20
La grosse secousse provoquée par le corps de Laëtitia qui s'affale sur le matelas m'extirpe du sommeil sans égard.
— Quelle heure est-il ? bougonné-je, agacée par son manque de délicatesse.
— Dix-huit heures trente. J'ai fini plus tard que prévu. Il fallait préparer la salle, elle est réservée pour un anniversaire, il y a quatre-vingts personnes ! Organiser un tel événement un dimanche soir, c'est un peu bizarre non ? Les gens bossent le lundi.
Sans me laisser le temps de répondre, elle ajoute :
— On fait quoi ce soir ?
J'étouffe un bâillement, je donnerais cher pour avoir le quart de son énergie.
— Je n'en sais rien. Qu'est-ce que tu as en tête ?
— Rien. Enfin, je me disais qu'on aurait peut-être pu retourner au bar, histoire de sortir un peu...
Je lève un sourcil circonspect.
— Quoi ? s'indigne mon amie.
— Histoire de sortir un peu ? Dis plutôt que tu veux revoir Romain.
— Non pas du tout !
— Mais bien sûr.
En réponse, je reçois un oreiller en pleine figure. Surprise par son geste, je lui lance un coup d'œil d'avertissement avant d'attraper Isis, allongée sur la couette mais pas endormie et de la déposer doucement au sol.
Saisissant mon propre oreiller, je l'envoie aussitôt dans la poitrine de mon amie. En représailles, celle-ci vient me ceinturer puis, avec son poids, parvient à me clouer brièvement au matelas.
Nous nous affrontons sur le lit, dressées l'une contre l'autre pour nous faire tomber, tels deux gros morses en plein combat. Cette bataille ne connaîtra pas de vainqueur, car au bout d'un moment, essoufflées, nous décidons de déposer les armes en même temps.
Callée contre le dossier du lit à essayer de reprendre haleine, Laëti déclare entre deux inspirations :
— Bon, c'est vrai que je l'aime bien.
— Et Ben ?
— Ben et moi c'est terminé. Je veux tourner la page...
— D'accord.
Laëti m'adresse un sourire reconnaissant en comprenant que cette fois, elle a mon soutien. Puis, fronçant soudain les sourcils, elle me demande :
— Mais au fait, tu as dormi où hier ?
Je me doutais bien qu'elle finirait par me poser la question, mais l'espoir que ça lui sorte de la tête m'avait quand même effleurée.
— Je me suis coupée avec un verre au bar, du coup Lorenzo a voulu jouer au médecin urgentiste avec moi alors je suis allée chez lui et...
— Tu as quoi ? Oh mon Dieu ! Tu t'es tapé le pote sexy de Ju ! s'exclame-t-elle, surexcitée.
— Non, calme-toi. Je me suis juste endormie sur son canapé. J'avais trop bu.
— Pouah, mais tu es sérieuse ? soupire ma meilleure amie, déçue.
— Parfaitement sérieuse.
Elle me balaye du regard à deux reprises avant d'asséner d'un ton faussement inquiet :
— On va bientôt plus rien pouvoir pour toi.

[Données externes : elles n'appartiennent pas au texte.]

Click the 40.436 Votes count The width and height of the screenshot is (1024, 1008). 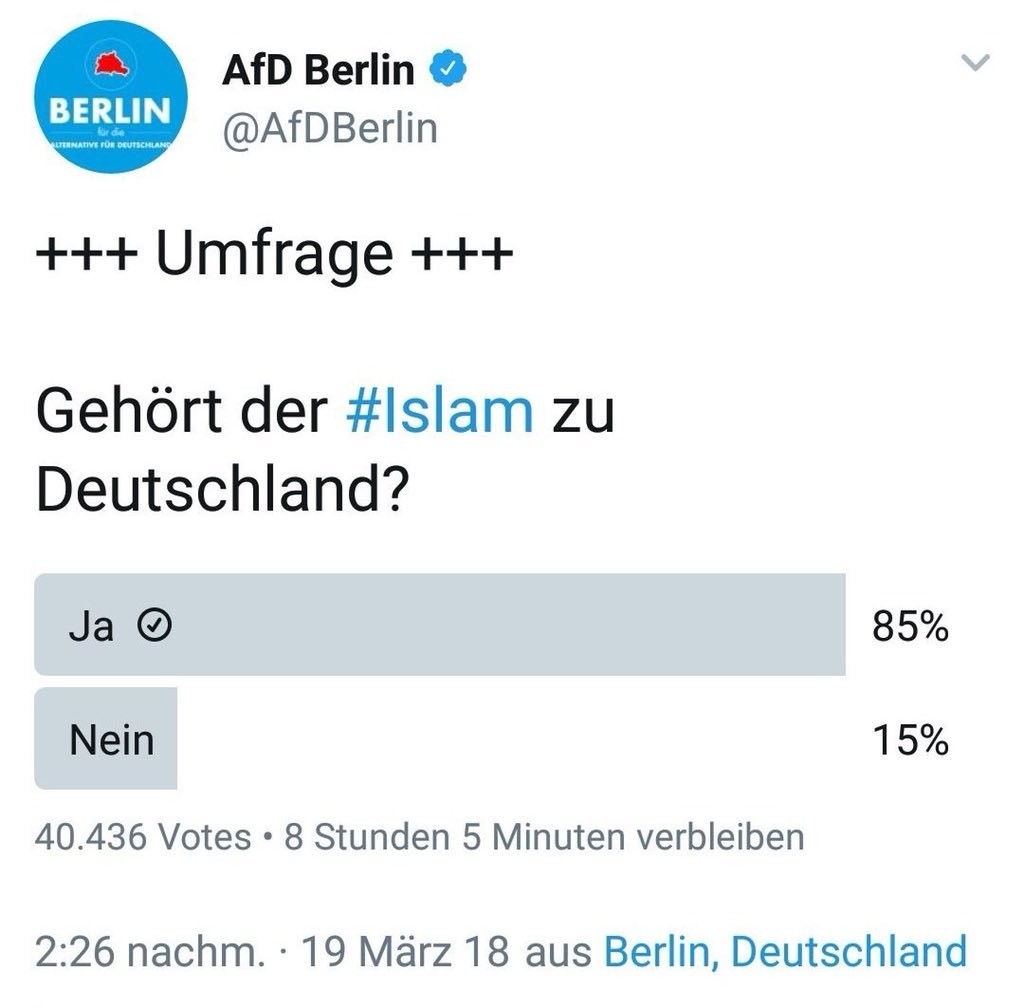tap(143, 836)
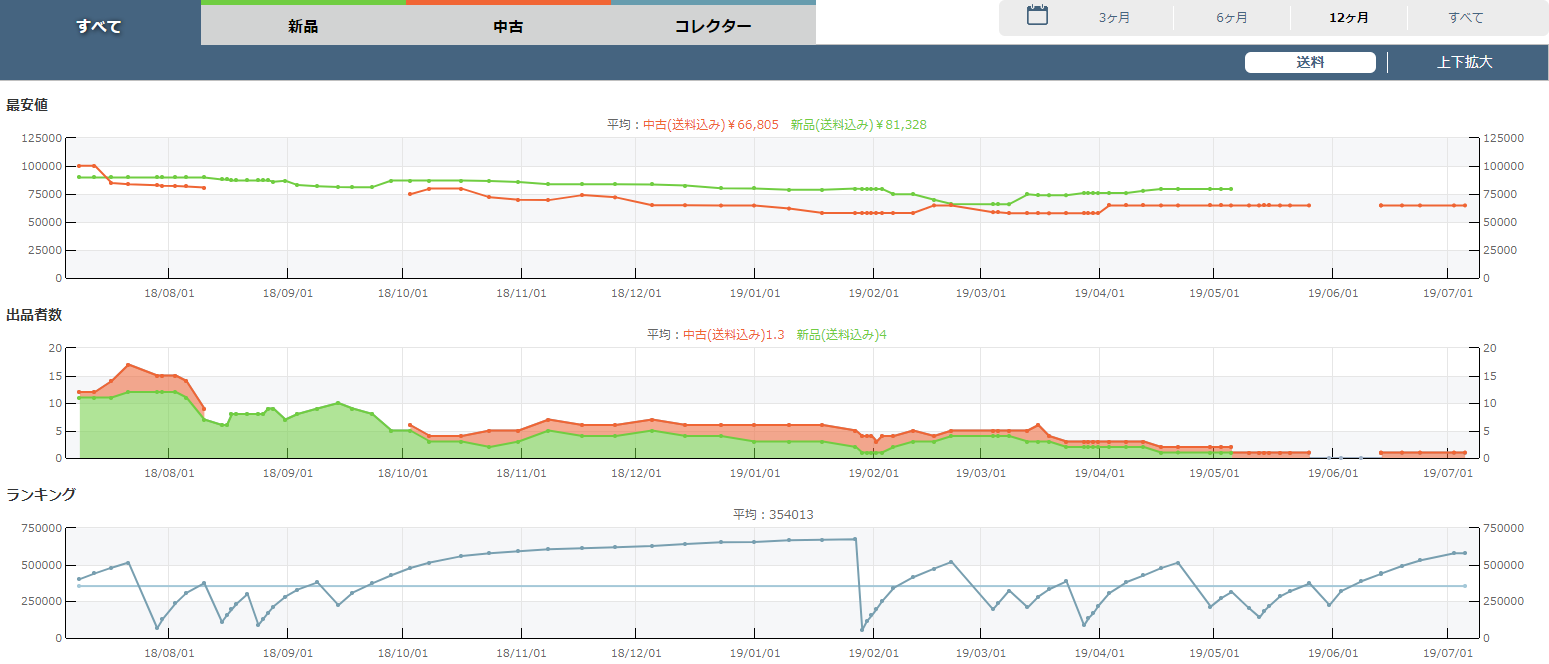Click the 上下拡大 button

coord(1464,62)
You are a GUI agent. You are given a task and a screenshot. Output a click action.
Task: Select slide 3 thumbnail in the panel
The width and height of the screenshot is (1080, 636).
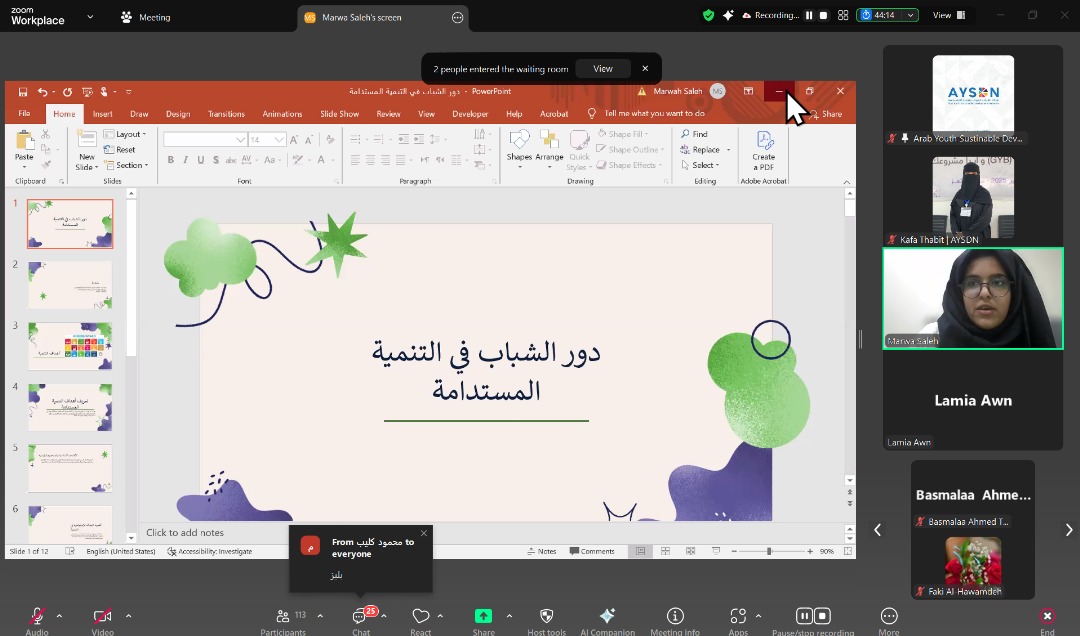tap(70, 346)
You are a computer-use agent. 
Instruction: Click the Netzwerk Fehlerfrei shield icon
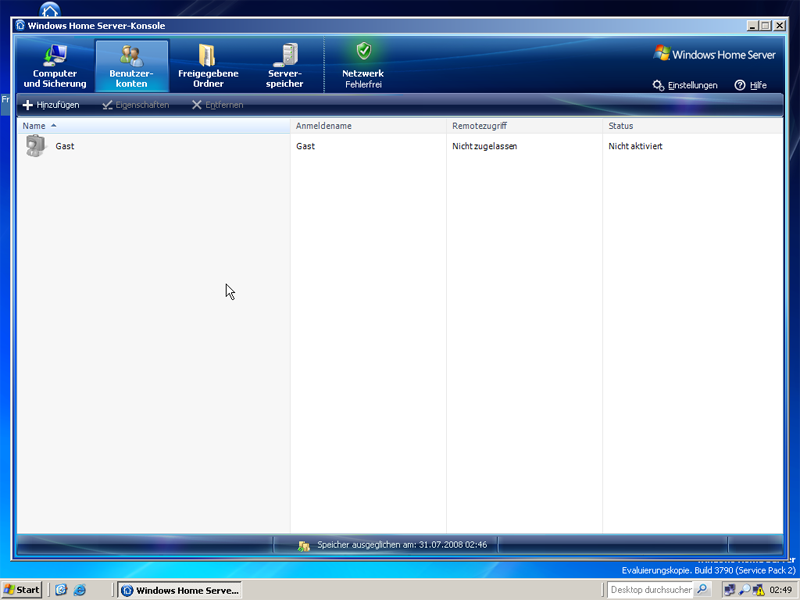point(363,52)
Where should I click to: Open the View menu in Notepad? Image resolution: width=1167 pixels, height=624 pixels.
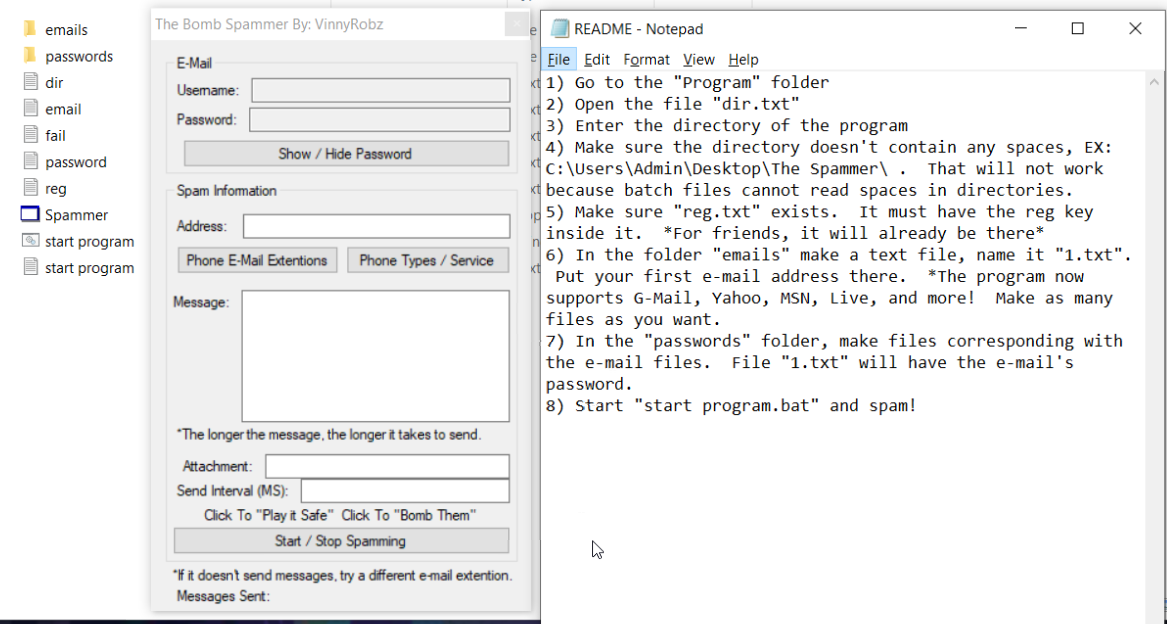pyautogui.click(x=699, y=60)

— Possible. Bon, je vais aller me préparer, c'est toujours mieux que cette discussion, asséné-je avec ironie.
— Je vais prévenir Julien pour lui demander s'il veut venir.
— Fais donc ça !
J'attrape mon téléphone tandis qu'elle disparaît dans le couloir. La date sur l'écran m'apprend que décembre approche à grands pas. Bientôt, Noël sera là et je n'ai aucune idée de ce que je pourrais acheter à ma famille et à mes deux amis.
Mais le plus difficile sera de retourner à Plougastel. Car inévitablement, mes parents vont m'inviter à la maison. Et si j'ai hâte de les revoir ainsi que mon petit frère, à la perspective de revenir sur les lieux de ma chute, je sens une peur terrible m'assaillir.
*
Lorsque nous arrivons tous les trois au Shadow, il y a déjà pas mal de monde. Malgré tout, nous parvenons à trouver une table libre. Le serveur vient quelques minutes après notre arrivée.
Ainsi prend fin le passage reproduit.